Bumper boats are an amusement park ride that uses inner tube shaped watercraft that can be steered by the rider. Some are driven by electric motors, some by gasoline engines, and some require the rider to propel the craft by pedaling. Most are equipped with water guns for duels with other riders. Bumper boat attractions can commonly be found in places such as amusement parks, carnivals, fairs, family fun centers, and theme parks.

Bumper boats are an amusement ride in which people drive small boats in a pool or pond and try to crash into each other for fun. In a patent application related to the ride, its inventor wrote, "one of the thrills of operating amusement park boats of this type is to initiate collisions with other similar boat within a relatively confined pool." The small boats can hold one or two people and have oversized fenders that resemble a large tractor tire inner tube. The boats are powered by either electric or gasoline engines.

Edward A. Morgan, co-founder of amusement park ride manufacturer Arrow Development Company, invented bumper boats in the early 1970s. Morgan applied for a U.S. patent on the ride in 1972. The U.S. government granted the patent in 1974. The patent includes detailed design and construction guidelines, including a maximum speed of four miles per hour and circular shock absorbers around the boat to protect riders.

Bumper boats are similar in concept to the much older and more ubiquitous bumper cars. Like bumper boats, the point of bumper cars is to collide with other cars. Bumper cars date to the early 1920s. Bumper car collisions tend to be more jarring than bumper boats.

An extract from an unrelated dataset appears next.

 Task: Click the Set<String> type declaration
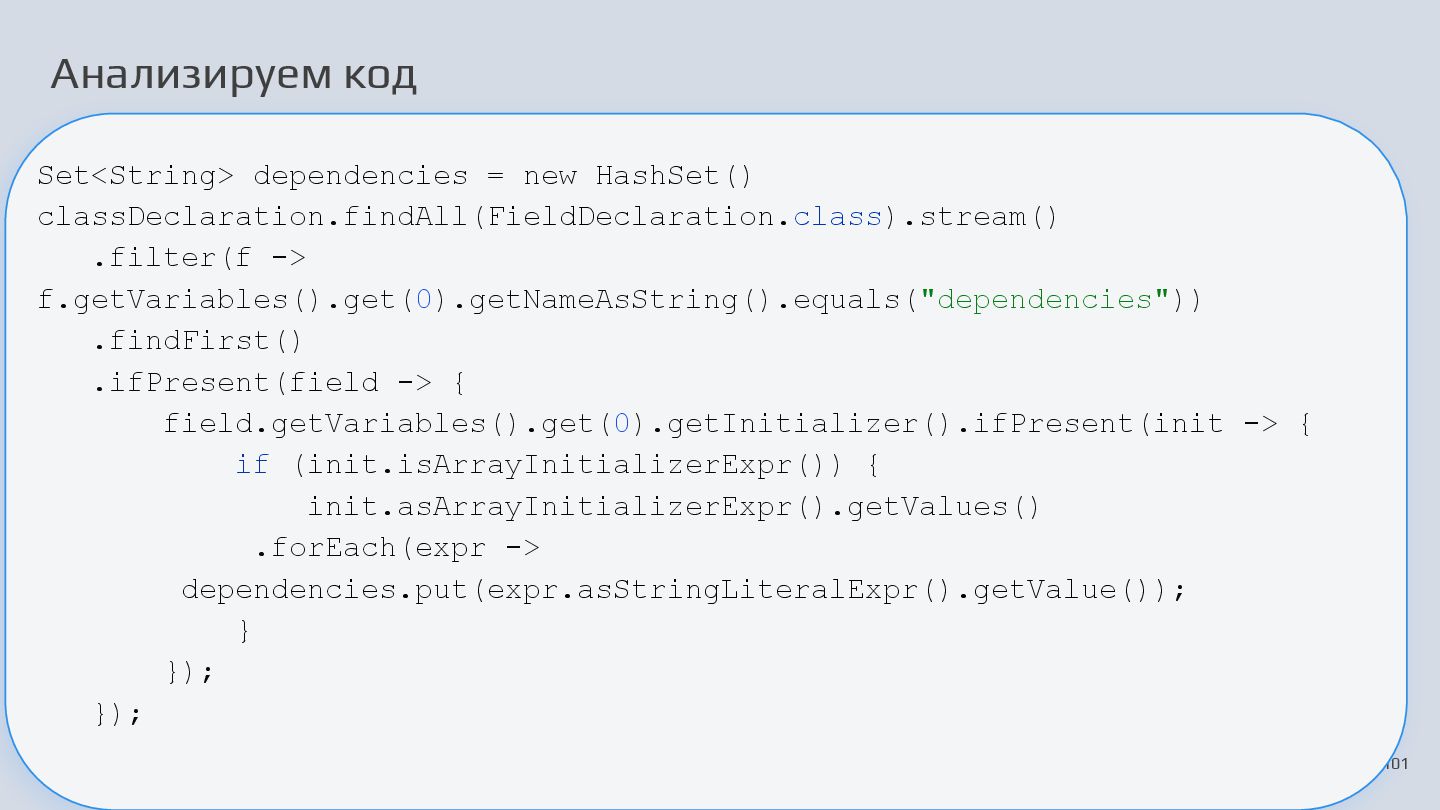tap(135, 176)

Arrow Development Company, later known as Arrow Dynamics, was the original maker and patent owner of the bumper boats ride. Arrow was founded in 1946 by Edward Morgan and Karl Bacon as a builder of carousels and other rides. The company's fortunes took off when Walt Disney hired it to build many of Disneyland's original rides, such as Snow White's Adventures and Casey Jr. Circus Train. The company gradually became mostly a roller coaster maker over the years. It went bankrupt in 2001. Rival ride maker S&S Power bought Arrow that year and maintains S&S Arrow as a division today. It primarily makes roller coasters.

Another idea spawned during the decade of the 1930s was the "Dodgem Motor Boats." Like the Dodgem car, the boats were operator driven and seated two adults. As the Dodgem car had given many a first opportunity to "get behind the wheel of a car," so the boats gave many their first chance to operate a powerboat. Streamlined and slick in appearance, the powerboats were designed to give both driver and passenger the feeling of a luxury ride in a lake or lagoon.

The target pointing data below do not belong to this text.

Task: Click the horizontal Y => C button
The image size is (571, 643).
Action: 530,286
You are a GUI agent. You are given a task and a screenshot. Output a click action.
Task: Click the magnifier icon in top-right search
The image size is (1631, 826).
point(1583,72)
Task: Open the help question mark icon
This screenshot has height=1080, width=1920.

A brief eyewitness description of the boats constructed for this new ride was written in July 1932:

Visited Amesbury with Markey and looked over his new Dodgem boat which is a very nice looking job. It is considerably longer than the water skooter made by Lusse [Company] and built on a different principal. These are made all of wood. This, if it operates satisfactorily, should prove a very nice boat.